Michail Michailowitsch Bachtin (russisch Михаил Михайлович Бахтин; wiss. Transliteration Michail Michajlovič Bachtin; Betonung: Bachtín;* 5. Novemberjul. / 17. November 1895greg. in Orjol; † 7. März 1975 in Moskau) war ein russischer Literaturwissenschaftler und Kunsttheoretiker. Seine zum großen Teil in den 1920er und 1930er Jahren entstandenen Arbeiten zu Texttheorie, Dialogizität, Chronotopos und Intertextualität entfalteten erst seit seiner Wiederentdeckung in den 1960er Jahren ihre Wirkung auf Literaturwissenschaft, Philosophie und Medienwissenschaft. Heute gilt Bachtin als einer der bedeutendsten Literaturtheoretiker des 20. Jahrhunderts.

Leben[Bearbeiten | Quelltext bearbeiten]

Michail Bachtin wuchs in Orjol, Wilna und Odessa auf. Er studierte, gemeinsam mit seinem älteren Bruder Nikolai Bachtin (1894–1950),[1] in Odessa und Sankt Petersburg. Ab 1918 war er als Lehrer in Newel tätig und wechselte 1920 nach Witebsk, wo er 1921 Jelena Alexandrowna Okolowitsch (1901–1971) heiratete. Seit 1924 lebte er in Leningrad.

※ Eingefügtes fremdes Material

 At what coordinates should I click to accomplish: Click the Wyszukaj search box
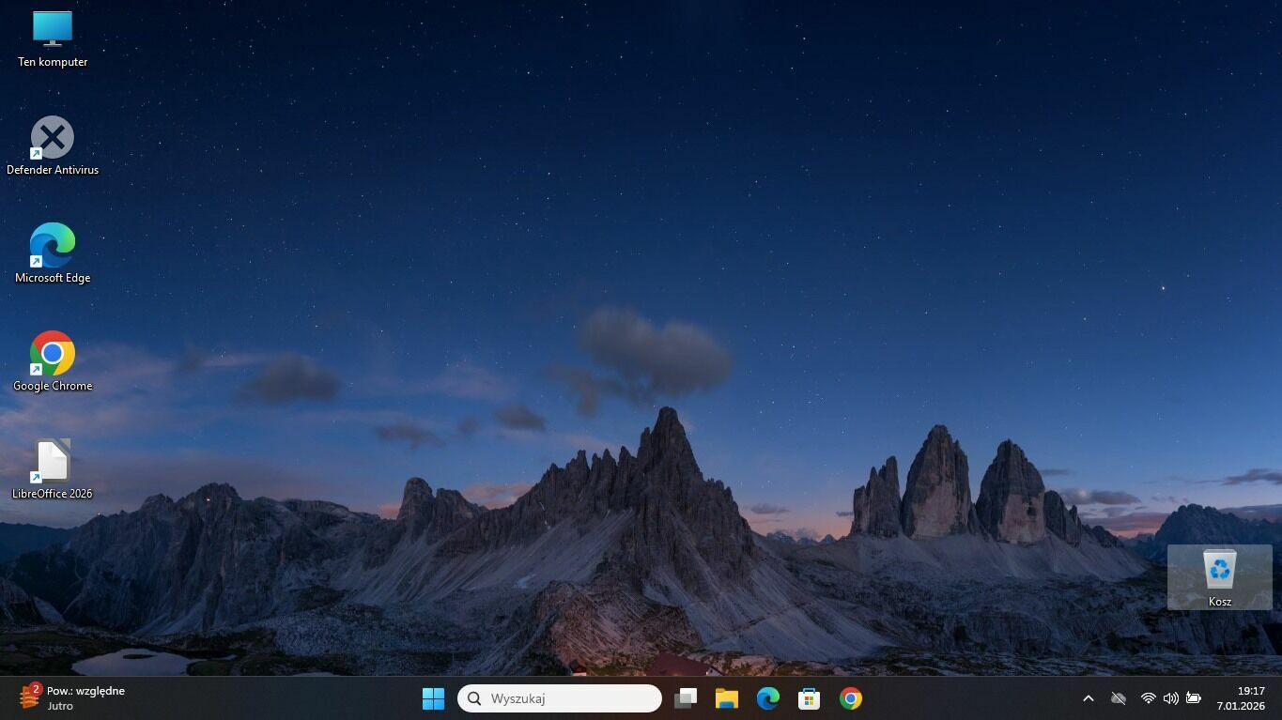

In den 1920er Jahren gehörte Bachtin zu einem (heute als Bachtin-Kreis bezeichneten) Leningrader Zirkel von Literaturtheoretikern. Viele der damals entstandenen Essays dieses Kreises, so u. a. von Pawel Medwedew (1891–1938) und Walentin Woloschinow (1895–1936), stehen unter starkem Einfluss der Ideen Bachtins. Bachtins eigene Werke dieser Zeit wurden zum großen Teil erst seit den 1960er Jahren veröffentlicht. Dazu gehörten sein Formalismus-Essay Das Problem von Inhalt, Material und Form im Wortkunstschaffen (1924) und seine Studie Autor und Held in der ästhetischen Tätigkeit (1924–1927). Aufsehen erregte sein 1929 veröffentlichtes Buch Probleme der Kunst Dostojewskis. Bachtin entwickelte darin die in der westlichen Literaturwissenschaft bis heute populäre These, dass das grundlegende Strukturprinzip von Dostojewskis großen Romanen in Polyphonie und Dialogizität bestehe.

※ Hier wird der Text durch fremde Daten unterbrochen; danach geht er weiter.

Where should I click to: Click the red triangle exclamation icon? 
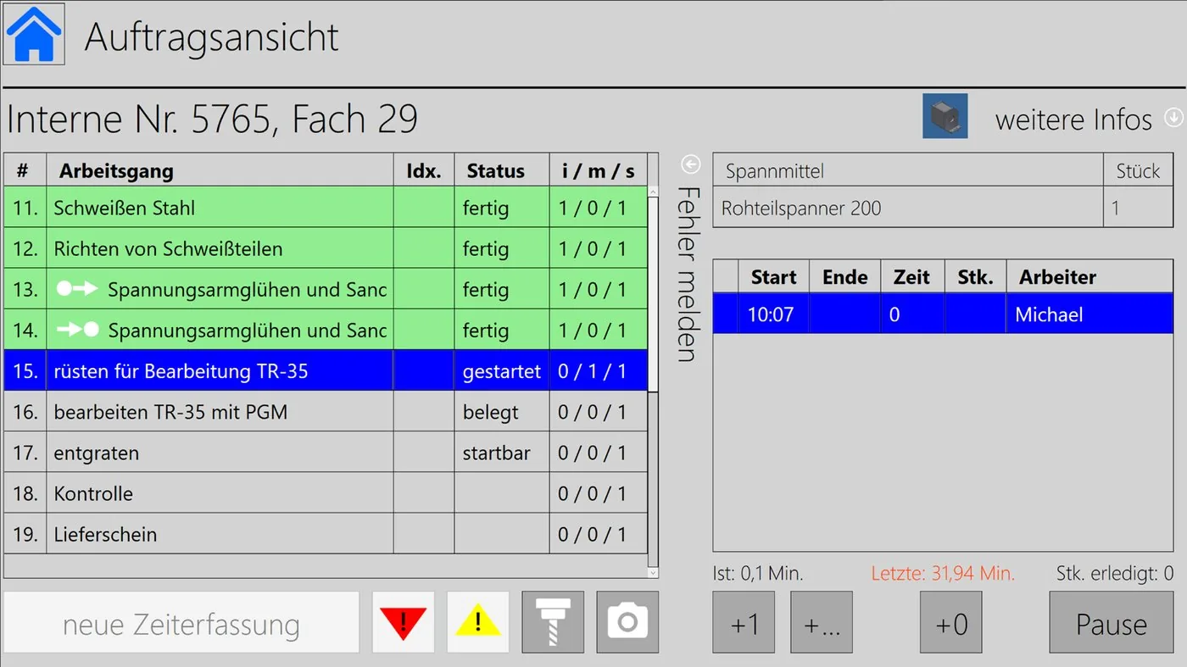[x=404, y=622]
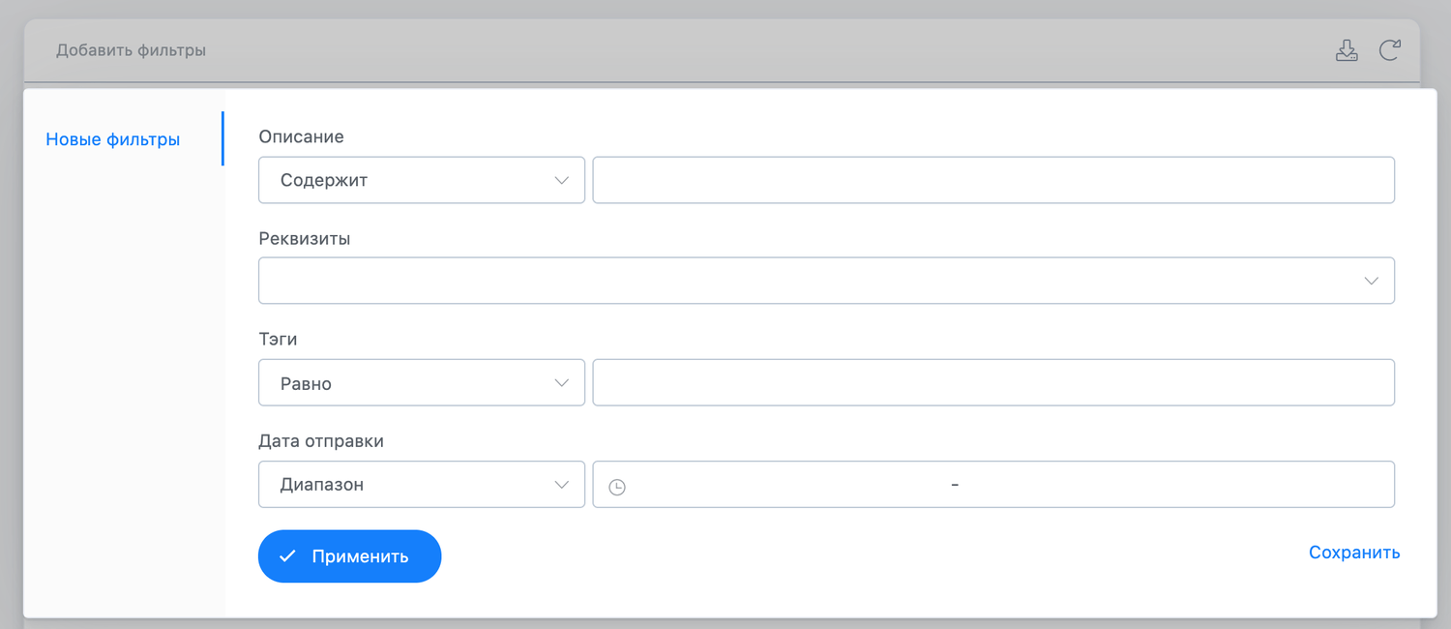The width and height of the screenshot is (1451, 629).
Task: Focus the Описание text input field
Action: [993, 180]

Ende 1929 wurde Bachtin von Stalin nach Kustanai in Kasachstan verbannt, wo er bis Mitte der 1930er Jahre als Buchhalter arbeitete. Ab 1936 lebte er dann (mit Unterbrechungen) in Verbannung in Saransk in Mordwinien, wo er bis zu seiner Pensionierung 1961 als Lehrer am Pädagogischen Institut arbeitete.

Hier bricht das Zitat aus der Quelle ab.